Exercise.
Please print, unchanged, the stretch of lines that opens with the line containing "Click the orange" and closes with the line containing "click(1154, 41)", including both of those lines.

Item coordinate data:
-------
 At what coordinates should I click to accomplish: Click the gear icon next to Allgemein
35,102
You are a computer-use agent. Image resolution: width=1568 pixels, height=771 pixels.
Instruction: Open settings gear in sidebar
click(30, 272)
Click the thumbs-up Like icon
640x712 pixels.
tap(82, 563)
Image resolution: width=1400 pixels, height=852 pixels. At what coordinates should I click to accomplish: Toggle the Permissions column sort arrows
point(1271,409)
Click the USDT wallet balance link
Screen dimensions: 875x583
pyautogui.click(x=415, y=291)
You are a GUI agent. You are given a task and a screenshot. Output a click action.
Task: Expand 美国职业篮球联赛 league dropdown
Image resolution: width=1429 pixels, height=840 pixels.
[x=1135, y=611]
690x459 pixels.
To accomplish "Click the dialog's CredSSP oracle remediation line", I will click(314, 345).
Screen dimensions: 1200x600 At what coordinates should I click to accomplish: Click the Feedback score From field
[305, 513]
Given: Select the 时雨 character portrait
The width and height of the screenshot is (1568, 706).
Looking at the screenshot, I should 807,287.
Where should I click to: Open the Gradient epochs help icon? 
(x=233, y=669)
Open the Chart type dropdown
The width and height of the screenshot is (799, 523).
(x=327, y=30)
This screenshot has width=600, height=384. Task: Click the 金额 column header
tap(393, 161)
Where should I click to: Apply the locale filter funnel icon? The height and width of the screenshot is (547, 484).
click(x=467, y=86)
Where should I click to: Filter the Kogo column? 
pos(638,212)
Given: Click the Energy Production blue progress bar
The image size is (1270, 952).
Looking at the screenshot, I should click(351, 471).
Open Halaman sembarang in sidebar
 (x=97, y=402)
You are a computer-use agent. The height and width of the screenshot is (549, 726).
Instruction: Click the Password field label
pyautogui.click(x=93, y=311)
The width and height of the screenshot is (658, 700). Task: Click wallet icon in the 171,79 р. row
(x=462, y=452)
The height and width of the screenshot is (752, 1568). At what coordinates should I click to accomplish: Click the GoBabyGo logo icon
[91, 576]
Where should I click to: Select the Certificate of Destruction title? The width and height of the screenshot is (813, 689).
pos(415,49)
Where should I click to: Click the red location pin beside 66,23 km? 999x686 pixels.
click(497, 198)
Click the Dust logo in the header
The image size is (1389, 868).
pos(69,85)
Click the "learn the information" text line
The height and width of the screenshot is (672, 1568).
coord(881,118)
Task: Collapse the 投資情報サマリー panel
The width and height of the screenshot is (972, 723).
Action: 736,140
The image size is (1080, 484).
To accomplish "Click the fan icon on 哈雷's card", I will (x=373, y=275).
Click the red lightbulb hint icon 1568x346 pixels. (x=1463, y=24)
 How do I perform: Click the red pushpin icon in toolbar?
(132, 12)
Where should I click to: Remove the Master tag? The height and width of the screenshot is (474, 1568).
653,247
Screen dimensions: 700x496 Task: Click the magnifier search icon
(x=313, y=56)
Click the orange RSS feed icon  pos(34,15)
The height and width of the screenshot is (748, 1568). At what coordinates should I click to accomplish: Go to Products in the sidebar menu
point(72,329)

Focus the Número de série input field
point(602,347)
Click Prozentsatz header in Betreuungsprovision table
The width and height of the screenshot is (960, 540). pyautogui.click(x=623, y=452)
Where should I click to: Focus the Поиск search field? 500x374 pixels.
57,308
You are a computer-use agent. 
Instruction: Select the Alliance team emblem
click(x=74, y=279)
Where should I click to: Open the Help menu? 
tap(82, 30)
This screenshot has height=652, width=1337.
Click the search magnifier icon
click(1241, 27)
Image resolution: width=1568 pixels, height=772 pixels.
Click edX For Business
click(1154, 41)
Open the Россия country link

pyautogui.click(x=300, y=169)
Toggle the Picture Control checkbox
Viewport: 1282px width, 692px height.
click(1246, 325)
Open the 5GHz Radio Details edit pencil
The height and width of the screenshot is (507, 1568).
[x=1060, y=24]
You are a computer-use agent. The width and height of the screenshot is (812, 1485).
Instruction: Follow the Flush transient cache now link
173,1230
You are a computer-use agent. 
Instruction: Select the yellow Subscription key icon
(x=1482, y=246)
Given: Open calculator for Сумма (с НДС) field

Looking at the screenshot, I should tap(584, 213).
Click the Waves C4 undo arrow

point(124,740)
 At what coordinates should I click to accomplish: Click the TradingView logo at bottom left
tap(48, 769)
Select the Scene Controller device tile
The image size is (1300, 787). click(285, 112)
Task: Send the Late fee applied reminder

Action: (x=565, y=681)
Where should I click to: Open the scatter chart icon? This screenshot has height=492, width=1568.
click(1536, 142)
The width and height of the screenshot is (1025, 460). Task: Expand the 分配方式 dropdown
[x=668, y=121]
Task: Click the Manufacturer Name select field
-------
Solution.
Click the orange RSS feed icon  pos(34,15)
The height and width of the screenshot is (748, 1568). At what coordinates should I click to accomplish: Go to Products in the sidebar menu
point(72,329)

Focus the Número de série input field
point(602,347)
Click Prozentsatz header in Betreuungsprovision table
The width and height of the screenshot is (960, 540). pyautogui.click(x=623, y=452)
Where should I click to: Focus the Поиск search field? 500x374 pixels.
57,308
You are a computer-use agent. 
Instruction: Select the Alliance team emblem
click(x=74, y=279)
Where should I click to: Open the Help menu? 
tap(82, 30)
This screenshot has height=652, width=1337.
Click the search magnifier icon
click(1241, 27)
Image resolution: width=1568 pixels, height=772 pixels.
Click edX For Business
click(1154, 41)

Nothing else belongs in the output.